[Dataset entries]
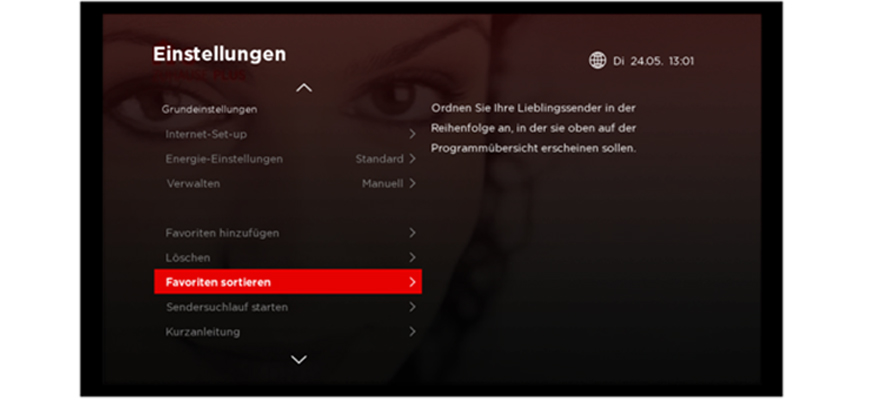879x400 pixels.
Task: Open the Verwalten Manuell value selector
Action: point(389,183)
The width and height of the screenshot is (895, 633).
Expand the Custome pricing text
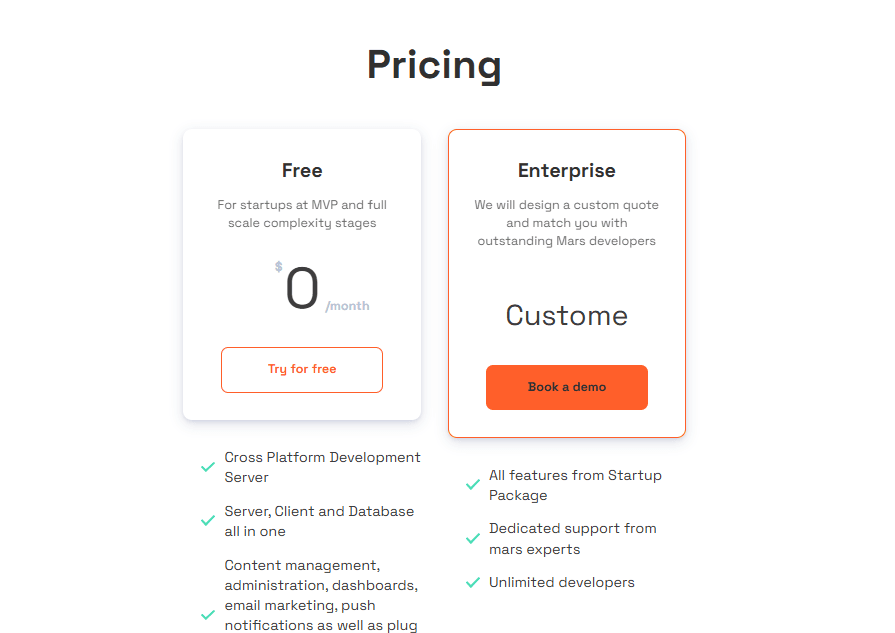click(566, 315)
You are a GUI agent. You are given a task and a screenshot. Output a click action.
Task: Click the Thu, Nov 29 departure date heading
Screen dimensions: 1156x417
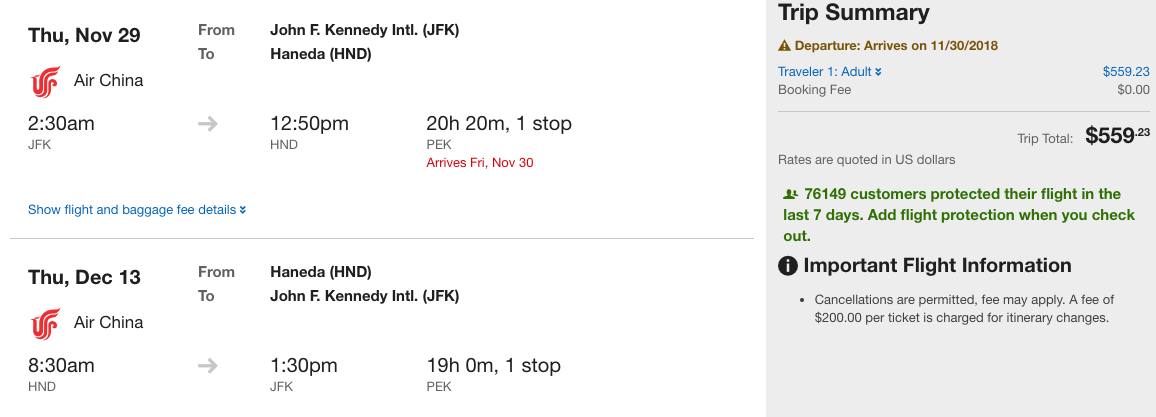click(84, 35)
==
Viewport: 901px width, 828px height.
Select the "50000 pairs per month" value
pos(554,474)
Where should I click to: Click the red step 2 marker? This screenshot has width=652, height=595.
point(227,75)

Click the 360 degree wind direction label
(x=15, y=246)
---
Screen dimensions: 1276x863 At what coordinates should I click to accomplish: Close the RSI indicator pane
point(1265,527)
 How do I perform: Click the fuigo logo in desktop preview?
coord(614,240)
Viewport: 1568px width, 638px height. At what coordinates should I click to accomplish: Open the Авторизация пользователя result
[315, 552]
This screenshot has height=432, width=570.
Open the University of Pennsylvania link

▶ [EXERCISE INSTRUCTIONS] Look above for the line containing "Viewport: 1568px width, 638px". Output from there through the line containing "Open the University of Pennsylvania link", exactly and inclusively.

▶ [RESPONSE AREA]
Viewport: 1568px width, 638px height. At what coordinates should I click to accomplish: Open the Авторизация пользователя result
[315, 552]
This screenshot has height=432, width=570.
Open the University of Pennsylvania link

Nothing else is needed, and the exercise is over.